良くも悪くも、ありのままに描くことを許せるのは自分だけです。他者を描くことに暴力性を感じてしまいます。観察する中で、相手の造形的な美醜への意識が生まれ、何かを侵害しているような感覚がつきまとう。それに対して、自分自身であれば、どんなふうに描いてもかまわないと思える。主観を採取できる唯一のサンプルであるという思いから、自分自身をモチーフに選んでいます。

 

鏡に映る自分自身の輪郭線を、鏡面上に直接トレースして自画像を描いています。それは、描く主体と描かれる主体が同じという、閉じた構造を作るためです。輪郭線をなぞり描くための動作によって、描かれる自分自身も動き、それを追いかけることになります。自分自身に描かされる。その影響関係をそのまま画面に定着させたいので鏡を用いています。このごく個人的な、私自身の輪郭を辿る行為は、逆説的に世界の輪郭線をなぞることになるのではないかと考えています。私と私以外は同じ形を孕んでいる。視点を反転させながら、同じ一つの形の手触りを確かめています。

 

筆の先だけを見つめて描く、とても視野の狭い描き方をしています。急にメインカメラが切り替わる両目に翻弄されて、福笑いのようにばらけてしまう顔面。描くために動きまわる右手、それに伴い変化する体勢。足のつま先に向かう時には、筆の進みがゆっくりになって、いつまでも届かないように感じる。それらは、鏡に描くことで初めて気づく身体感覚でした。

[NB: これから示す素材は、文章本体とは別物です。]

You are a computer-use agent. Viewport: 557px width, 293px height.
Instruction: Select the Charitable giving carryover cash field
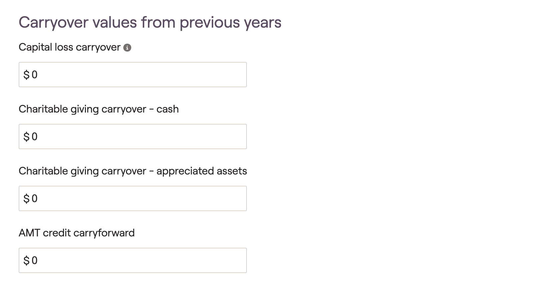tap(133, 137)
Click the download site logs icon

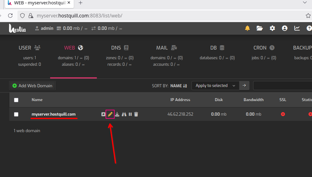pos(117,114)
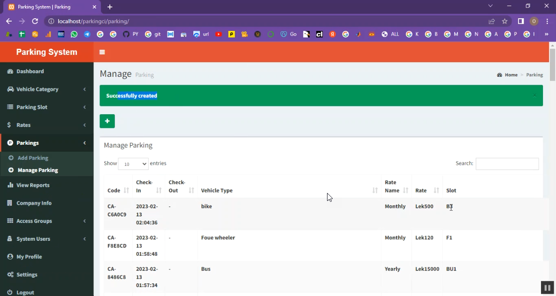Screen dimensions: 556x296
Task: Open View Reports from the sidebar
Action: [33, 185]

鏡に向かい、見えたまま忠実に輪郭線を追おうとするほどに、手を止めて一歩引いた時には、異形の姿が痕跡として残っています。

 

正しく引こうと努めた線が、客観性を持ったときに形を危うくします。この行為を繰り返すことで私1人が群衆となり、具体的な形同士が互いに意味を打ち消し合いながら、密度の高い線の塊になります。歪さが歪なままで穏やかになっていく。自分の輪郭線という、私にとっての絶対的な根拠をもとにした形は、鑑賞者にとっては無意味な線の塊になります。

 

引かれた線が鏡であるということで、作品が像を固定しません。鑑賞者は私の輪郭線で切り分けられた鏡の中、絵画を見つめる自分自身と目が合います。鑑賞者は作品を見る主体として、強制的に作品に巻き込まれるのです。閉じた構造の中に鑑賞者が流れ込み、画面の内側から鑑賞者自身を見ることになる。閉じた行為を他者と共有する装置としたいと考えています。